I have serious concerns about the country's future and the long-term health of our free society because of the polarization I have seen seeping into the core of American families. I have personally experienced it in my own family, between two people I respect and care for. One person is deeply entrenched in the philosophy of the far right and the other is on the opposite end of the spectrum, the far left. During the election especially, I was bombarded from both sides with pure ugly, mean-spirited assault emails — to the point I just couldn't even open and read them anymore. I could not even have a simple discussion with either of them because neither is willing or able to look at or consider another point of view or a different philosophy. And I'm talking about highly educated and successful people who have just made up their minds and choose not to be confused with new facts or perspectives. They have their heads buried in the sand.

No longer do our government leaders practice the wonderful art of open, honest debate and compromise.

This is the same attitude that has infected Washington. It is penetrating our government, our way of life and the economic foundation that our country, our businesses and our personal lives are built on. This causes me great concern for the health, welfare and future of our country and the society we have created. And it is jeopardizing our position — and future — as a global leader.

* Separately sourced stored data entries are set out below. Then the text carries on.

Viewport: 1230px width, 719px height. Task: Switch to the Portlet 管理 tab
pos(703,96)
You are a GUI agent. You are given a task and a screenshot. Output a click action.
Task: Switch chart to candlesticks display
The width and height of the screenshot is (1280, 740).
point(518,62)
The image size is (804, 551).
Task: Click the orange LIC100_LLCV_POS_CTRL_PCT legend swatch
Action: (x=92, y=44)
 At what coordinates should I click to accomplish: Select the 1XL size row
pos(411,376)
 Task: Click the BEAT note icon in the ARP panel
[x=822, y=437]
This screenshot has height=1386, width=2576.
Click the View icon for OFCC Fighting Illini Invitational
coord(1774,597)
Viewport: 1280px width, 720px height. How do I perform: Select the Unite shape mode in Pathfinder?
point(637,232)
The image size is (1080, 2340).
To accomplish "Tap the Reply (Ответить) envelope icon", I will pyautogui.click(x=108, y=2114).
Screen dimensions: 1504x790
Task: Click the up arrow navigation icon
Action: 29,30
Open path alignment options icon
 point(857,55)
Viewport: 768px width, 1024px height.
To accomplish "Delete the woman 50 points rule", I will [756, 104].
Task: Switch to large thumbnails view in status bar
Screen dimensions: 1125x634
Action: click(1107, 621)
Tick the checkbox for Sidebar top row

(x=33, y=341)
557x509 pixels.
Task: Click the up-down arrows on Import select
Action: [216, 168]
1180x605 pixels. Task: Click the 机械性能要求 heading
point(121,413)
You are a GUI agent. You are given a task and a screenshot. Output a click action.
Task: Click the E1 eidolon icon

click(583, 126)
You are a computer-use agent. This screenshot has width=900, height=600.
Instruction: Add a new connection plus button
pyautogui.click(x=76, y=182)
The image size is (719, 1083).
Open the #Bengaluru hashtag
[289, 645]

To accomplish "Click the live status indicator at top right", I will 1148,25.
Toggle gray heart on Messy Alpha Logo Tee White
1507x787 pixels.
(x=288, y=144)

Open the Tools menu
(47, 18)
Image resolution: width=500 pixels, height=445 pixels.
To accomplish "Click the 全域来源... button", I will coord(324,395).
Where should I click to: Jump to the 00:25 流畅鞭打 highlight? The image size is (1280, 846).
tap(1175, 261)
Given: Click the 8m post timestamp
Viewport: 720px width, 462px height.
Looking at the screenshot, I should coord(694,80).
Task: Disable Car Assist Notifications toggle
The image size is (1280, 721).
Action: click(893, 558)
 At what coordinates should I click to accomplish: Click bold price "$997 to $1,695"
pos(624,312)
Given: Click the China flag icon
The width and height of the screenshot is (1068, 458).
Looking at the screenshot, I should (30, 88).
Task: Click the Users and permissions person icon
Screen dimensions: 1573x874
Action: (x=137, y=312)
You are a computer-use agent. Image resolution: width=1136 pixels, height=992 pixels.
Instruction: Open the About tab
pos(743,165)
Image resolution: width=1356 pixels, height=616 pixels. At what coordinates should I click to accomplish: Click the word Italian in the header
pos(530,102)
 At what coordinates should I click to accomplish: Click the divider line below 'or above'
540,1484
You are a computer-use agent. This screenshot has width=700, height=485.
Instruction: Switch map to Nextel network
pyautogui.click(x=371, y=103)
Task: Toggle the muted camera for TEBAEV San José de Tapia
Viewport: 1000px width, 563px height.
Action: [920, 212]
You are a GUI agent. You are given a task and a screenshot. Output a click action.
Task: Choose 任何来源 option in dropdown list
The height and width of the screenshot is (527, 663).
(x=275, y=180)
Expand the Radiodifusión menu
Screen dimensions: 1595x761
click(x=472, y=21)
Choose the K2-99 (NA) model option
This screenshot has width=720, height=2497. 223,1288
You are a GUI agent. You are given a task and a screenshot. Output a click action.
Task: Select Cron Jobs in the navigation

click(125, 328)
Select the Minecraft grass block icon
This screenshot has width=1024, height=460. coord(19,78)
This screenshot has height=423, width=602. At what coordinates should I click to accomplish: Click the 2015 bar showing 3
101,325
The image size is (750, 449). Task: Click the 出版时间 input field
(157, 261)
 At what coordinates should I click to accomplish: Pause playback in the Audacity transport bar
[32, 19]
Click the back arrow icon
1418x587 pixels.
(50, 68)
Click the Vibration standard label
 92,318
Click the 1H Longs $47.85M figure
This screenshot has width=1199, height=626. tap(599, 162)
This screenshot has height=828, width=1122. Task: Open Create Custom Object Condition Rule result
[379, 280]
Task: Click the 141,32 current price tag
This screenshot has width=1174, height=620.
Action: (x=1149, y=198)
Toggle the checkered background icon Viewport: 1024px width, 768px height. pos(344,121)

There was a time not long ago when the world envied America and what we had built over the past 200-plus years. But now I see this admiration slowly beginning to wane as we embarrass ourselves on the world stage — airing our dirty laundry for all to see.

I began writing this column on the eve of the November election, a day that makes America unique and special because it marks a peaceful selection of our country's leadership. At the time I could not wait for the political sewage to drain off.

Now the country has chosen its leader for the next four years, and I will support him with the optimistic hope that we can move forward. No one should look wistfully back over their shoulder and continue to play the blame game for the quagmire America has gotten itself into. Everyone should leave their hate bags at the door with the expectation that both sides of the political equation will come together and do the job they were elected to do.

It is time for American leadership and citizens to get America back on a healthy, positive, "can do" track.